▶ [Saved data entries]

────────

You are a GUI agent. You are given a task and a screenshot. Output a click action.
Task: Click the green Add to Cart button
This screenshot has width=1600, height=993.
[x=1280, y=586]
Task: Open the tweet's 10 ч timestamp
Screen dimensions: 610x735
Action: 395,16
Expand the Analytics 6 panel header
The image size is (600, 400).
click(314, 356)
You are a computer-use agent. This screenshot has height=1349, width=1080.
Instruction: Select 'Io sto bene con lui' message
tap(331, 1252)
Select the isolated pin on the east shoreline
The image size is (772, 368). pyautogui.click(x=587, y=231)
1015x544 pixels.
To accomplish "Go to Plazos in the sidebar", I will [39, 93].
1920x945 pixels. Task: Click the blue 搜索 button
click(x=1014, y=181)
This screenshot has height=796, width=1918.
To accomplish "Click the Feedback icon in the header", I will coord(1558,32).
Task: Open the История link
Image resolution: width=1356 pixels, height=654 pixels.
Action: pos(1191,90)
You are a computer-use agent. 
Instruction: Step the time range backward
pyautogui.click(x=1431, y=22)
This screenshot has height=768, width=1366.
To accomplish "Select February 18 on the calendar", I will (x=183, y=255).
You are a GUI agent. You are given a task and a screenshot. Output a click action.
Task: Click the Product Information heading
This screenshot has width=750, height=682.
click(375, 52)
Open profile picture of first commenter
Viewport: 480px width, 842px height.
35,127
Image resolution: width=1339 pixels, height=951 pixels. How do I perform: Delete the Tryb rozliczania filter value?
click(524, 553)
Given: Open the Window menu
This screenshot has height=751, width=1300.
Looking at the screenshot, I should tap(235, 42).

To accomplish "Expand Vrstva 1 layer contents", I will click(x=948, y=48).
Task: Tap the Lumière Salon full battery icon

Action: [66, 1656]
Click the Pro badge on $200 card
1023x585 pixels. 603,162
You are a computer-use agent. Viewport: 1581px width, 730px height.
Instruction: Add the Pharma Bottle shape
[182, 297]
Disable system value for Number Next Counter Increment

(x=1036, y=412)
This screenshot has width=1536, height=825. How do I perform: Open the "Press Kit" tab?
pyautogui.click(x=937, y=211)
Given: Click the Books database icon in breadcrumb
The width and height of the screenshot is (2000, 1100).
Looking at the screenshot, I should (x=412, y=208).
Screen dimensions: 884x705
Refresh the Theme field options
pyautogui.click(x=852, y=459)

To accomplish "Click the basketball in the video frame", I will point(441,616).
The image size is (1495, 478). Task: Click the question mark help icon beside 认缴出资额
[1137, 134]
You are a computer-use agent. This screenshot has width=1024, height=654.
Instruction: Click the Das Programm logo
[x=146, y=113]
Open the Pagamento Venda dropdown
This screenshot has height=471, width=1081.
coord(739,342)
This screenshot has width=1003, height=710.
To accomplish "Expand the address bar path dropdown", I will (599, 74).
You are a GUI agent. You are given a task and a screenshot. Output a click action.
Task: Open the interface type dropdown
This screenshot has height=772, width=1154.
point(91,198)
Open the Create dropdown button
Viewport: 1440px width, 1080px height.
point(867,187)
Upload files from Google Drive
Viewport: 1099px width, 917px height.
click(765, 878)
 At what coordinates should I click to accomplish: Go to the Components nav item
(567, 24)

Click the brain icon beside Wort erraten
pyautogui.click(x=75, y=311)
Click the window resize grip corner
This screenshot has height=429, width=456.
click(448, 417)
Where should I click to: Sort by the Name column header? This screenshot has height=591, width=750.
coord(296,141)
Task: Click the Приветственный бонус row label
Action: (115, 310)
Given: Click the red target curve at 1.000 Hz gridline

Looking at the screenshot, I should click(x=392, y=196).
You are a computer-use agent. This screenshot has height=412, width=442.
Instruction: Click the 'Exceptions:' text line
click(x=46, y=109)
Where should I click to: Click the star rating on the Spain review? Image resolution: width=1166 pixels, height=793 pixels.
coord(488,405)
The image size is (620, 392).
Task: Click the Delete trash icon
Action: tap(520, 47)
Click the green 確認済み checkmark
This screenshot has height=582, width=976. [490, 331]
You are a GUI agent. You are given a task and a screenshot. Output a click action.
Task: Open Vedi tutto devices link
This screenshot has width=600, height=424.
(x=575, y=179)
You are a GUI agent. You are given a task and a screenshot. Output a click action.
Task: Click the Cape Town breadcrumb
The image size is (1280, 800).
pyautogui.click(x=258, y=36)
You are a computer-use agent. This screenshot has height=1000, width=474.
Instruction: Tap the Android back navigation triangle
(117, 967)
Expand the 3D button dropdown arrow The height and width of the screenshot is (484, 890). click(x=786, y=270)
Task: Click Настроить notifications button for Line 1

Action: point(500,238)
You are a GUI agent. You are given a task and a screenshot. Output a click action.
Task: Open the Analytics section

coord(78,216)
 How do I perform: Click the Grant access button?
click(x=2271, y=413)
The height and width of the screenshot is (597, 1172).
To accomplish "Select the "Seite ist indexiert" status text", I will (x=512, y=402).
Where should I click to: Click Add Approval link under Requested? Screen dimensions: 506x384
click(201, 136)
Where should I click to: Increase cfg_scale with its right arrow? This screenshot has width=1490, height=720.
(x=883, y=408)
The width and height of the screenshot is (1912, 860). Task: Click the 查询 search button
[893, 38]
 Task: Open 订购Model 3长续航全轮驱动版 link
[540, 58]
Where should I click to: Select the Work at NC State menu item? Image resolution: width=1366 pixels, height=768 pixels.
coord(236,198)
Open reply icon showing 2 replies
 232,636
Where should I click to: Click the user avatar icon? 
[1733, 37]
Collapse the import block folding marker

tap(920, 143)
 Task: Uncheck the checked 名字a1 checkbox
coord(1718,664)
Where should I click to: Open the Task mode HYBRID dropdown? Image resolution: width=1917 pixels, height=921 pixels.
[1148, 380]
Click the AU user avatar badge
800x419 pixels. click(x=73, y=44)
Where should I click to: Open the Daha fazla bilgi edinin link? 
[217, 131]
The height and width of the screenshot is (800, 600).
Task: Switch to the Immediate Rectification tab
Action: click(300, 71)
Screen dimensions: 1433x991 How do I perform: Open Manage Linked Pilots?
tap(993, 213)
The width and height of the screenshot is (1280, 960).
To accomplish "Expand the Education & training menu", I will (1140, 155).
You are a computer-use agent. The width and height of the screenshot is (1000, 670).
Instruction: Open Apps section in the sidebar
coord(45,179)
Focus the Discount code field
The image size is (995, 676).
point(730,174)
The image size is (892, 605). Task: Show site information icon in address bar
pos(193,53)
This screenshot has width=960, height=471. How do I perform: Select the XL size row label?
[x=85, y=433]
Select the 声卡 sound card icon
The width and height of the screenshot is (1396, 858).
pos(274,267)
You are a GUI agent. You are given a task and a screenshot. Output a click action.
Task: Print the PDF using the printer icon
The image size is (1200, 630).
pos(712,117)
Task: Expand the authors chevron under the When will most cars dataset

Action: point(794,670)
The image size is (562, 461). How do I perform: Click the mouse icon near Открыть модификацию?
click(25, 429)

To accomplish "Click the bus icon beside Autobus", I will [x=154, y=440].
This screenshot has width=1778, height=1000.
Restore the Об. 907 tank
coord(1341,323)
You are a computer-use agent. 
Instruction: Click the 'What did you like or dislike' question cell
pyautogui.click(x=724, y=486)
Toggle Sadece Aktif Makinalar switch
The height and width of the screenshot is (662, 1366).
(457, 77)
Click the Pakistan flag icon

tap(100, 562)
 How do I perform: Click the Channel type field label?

────────

▶ [Exercise]
Set down the records again in full. Match them exactly.

▶ [Answer for the task]
You are a GUI agent. You are given a task and a screenshot. Output a click action.
Task: Click the green Add to Cart button
This screenshot has width=1600, height=993.
[x=1280, y=586]
Task: Open the tweet's 10 ч timestamp
Screen dimensions: 610x735
Action: 395,16
Expand the Analytics 6 panel header
The image size is (600, 400).
click(314, 356)
You are a computer-use agent. This screenshot has height=1349, width=1080.
Instruction: Select 'Io sto bene con lui' message
tap(331, 1252)
Select the isolated pin on the east shoreline
The image size is (772, 368). pyautogui.click(x=587, y=231)
1015x544 pixels.
To accomplish "Go to Plazos in the sidebar", I will [39, 93].
1920x945 pixels. Task: Click the blue 搜索 button
click(x=1014, y=181)
This screenshot has height=796, width=1918.
To accomplish "Click the Feedback icon in the header", I will coord(1558,32).
Task: Open the История link
Image resolution: width=1356 pixels, height=654 pixels.
Action: pos(1191,90)
You are a computer-use agent. 
Instruction: Step the time range backward
pyautogui.click(x=1431, y=22)
This screenshot has height=768, width=1366.
To accomplish "Select February 18 on the calendar", I will (x=183, y=255).
You are a GUI agent. You are given a task and a screenshot. Output a click action.
Task: Click the Product Information heading
This screenshot has width=750, height=682.
click(375, 52)
Open profile picture of first commenter
Viewport: 480px width, 842px height.
35,127
Image resolution: width=1339 pixels, height=951 pixels. How do I perform: Delete the Tryb rozliczania filter value?
click(524, 553)
Given: Open the Window menu
This screenshot has height=751, width=1300.
Looking at the screenshot, I should tap(235, 42).

To accomplish "Expand Vrstva 1 layer contents", I will click(x=948, y=48).
Task: Tap the Lumière Salon full battery icon

Action: [66, 1656]
Click the Pro badge on $200 card
1023x585 pixels. 603,162
You are a computer-use agent. Viewport: 1581px width, 730px height.
Instruction: Add the Pharma Bottle shape
[182, 297]
Disable system value for Number Next Counter Increment

(x=1036, y=412)
This screenshot has width=1536, height=825. How do I perform: Open the "Press Kit" tab?
pyautogui.click(x=937, y=211)
Given: Click the Books database icon in breadcrumb
The width and height of the screenshot is (2000, 1100).
Looking at the screenshot, I should (x=412, y=208).
Screen dimensions: 884x705
Refresh the Theme field options
pyautogui.click(x=852, y=459)

To accomplish "Click the basketball in the video frame", I will point(441,616).
The image size is (1495, 478). Task: Click the question mark help icon beside 认缴出资额
[1137, 134]
You are a computer-use agent. This screenshot has width=1024, height=654.
Instruction: Click the Das Programm logo
[x=146, y=113]
Open the Pagamento Venda dropdown
This screenshot has height=471, width=1081.
coord(739,342)
This screenshot has width=1003, height=710.
To accomplish "Expand the address bar path dropdown", I will (599, 74).
You are a GUI agent. You are given a task and a screenshot. Output a click action.
Task: Open the interface type dropdown
This screenshot has height=772, width=1154.
point(91,198)
Open the Create dropdown button
Viewport: 1440px width, 1080px height.
point(867,187)
Upload files from Google Drive
Viewport: 1099px width, 917px height.
click(765, 878)
 At what coordinates should I click to accomplish: Go to the Components nav item
(567, 24)

Click the brain icon beside Wort erraten
pyautogui.click(x=75, y=311)
Click the window resize grip corner
This screenshot has height=429, width=456.
click(448, 417)
Where should I click to: Sort by the Name column header? This screenshot has height=591, width=750.
coord(296,141)
Task: Click the Приветственный бонус row label
Action: (115, 310)
Given: Click the red target curve at 1.000 Hz gridline

Looking at the screenshot, I should click(x=392, y=196).
You are a computer-use agent. This screenshot has height=412, width=442.
Instruction: Click the 'Exceptions:' text line
click(x=46, y=109)
Where should I click to: Click the star rating on the Spain review? Image resolution: width=1166 pixels, height=793 pixels.
coord(488,405)
The image size is (620, 392).
Task: Click the Delete trash icon
Action: tap(520, 47)
Click the green 確認済み checkmark
This screenshot has height=582, width=976. [490, 331]
You are a GUI agent. You are given a task and a screenshot. Output a click action.
Task: Open Vedi tutto devices link
This screenshot has width=600, height=424.
(x=575, y=179)
You are a GUI agent. You are given a task and a screenshot. Output a click action.
Task: Click the Cape Town breadcrumb
The image size is (1280, 800).
pyautogui.click(x=258, y=36)
You are a computer-use agent. This screenshot has height=1000, width=474.
Instruction: Tap the Android back navigation triangle
(117, 967)
Expand the 3D button dropdown arrow The height and width of the screenshot is (484, 890). click(x=786, y=270)
Task: Click Настроить notifications button for Line 1

Action: point(500,238)
You are a GUI agent. You are given a task and a screenshot. Output a click action.
Task: Open the Analytics section

coord(78,216)
 How do I perform: Click the Grant access button?
click(x=2271, y=413)
The height and width of the screenshot is (597, 1172).
To accomplish "Select the "Seite ist indexiert" status text", I will (x=512, y=402).
Where should I click to: Click Add Approval link under Requested? Screen dimensions: 506x384
click(201, 136)
Where should I click to: Increase cfg_scale with its right arrow? This screenshot has width=1490, height=720.
(x=883, y=408)
The width and height of the screenshot is (1912, 860). Task: Click the 查询 search button
[893, 38]
 Task: Open 订购Model 3长续航全轮驱动版 link
[540, 58]
Where should I click to: Select the Work at NC State menu item? Image resolution: width=1366 pixels, height=768 pixels.
coord(236,198)
Open reply icon showing 2 replies
 232,636
Where should I click to: Click the user avatar icon? 
[1733, 37]
Collapse the import block folding marker

tap(920, 143)
 Task: Uncheck the checked 名字a1 checkbox
coord(1718,664)
Where should I click to: Open the Task mode HYBRID dropdown? Image resolution: width=1917 pixels, height=921 pixels.
[1148, 380]
Click the AU user avatar badge
800x419 pixels. click(x=73, y=44)
Where should I click to: Open the Daha fazla bilgi edinin link? 
[217, 131]
The height and width of the screenshot is (800, 600).
Task: Switch to the Immediate Rectification tab
Action: click(300, 71)
Screen dimensions: 1433x991 How do I perform: Open Manage Linked Pilots?
tap(993, 213)
The width and height of the screenshot is (1280, 960).
To accomplish "Expand the Education & training menu", I will (1140, 155).
You are a computer-use agent. The width and height of the screenshot is (1000, 670).
Instruction: Open Apps section in the sidebar
coord(45,179)
Focus the Discount code field
The image size is (995, 676).
point(730,174)
The image size is (892, 605). Task: Show site information icon in address bar
pos(193,53)
This screenshot has width=960, height=471. How do I perform: Select the XL size row label?
[x=85, y=433]
Select the 声卡 sound card icon
The width and height of the screenshot is (1396, 858).
pos(274,267)
You are a GUI agent. You are given a task and a screenshot. Output a click action.
Task: Print the PDF using the printer icon
The image size is (1200, 630).
pos(712,117)
Task: Expand the authors chevron under the When will most cars dataset

Action: point(794,670)
The image size is (562, 461). How do I perform: Click the mouse icon near Открыть модификацию?
click(25, 429)

To accomplish "Click the bus icon beside Autobus", I will [x=154, y=440].
This screenshot has width=1778, height=1000.
Restore the Об. 907 tank
coord(1341,323)
You are a computer-use agent. 
Instruction: Click the 'What did you like or dislike' question cell
pyautogui.click(x=724, y=486)
Toggle Sadece Aktif Makinalar switch
The height and width of the screenshot is (662, 1366).
(457, 77)
Click the Pakistan flag icon

tap(100, 562)
 How do I perform: Click the Channel type field label?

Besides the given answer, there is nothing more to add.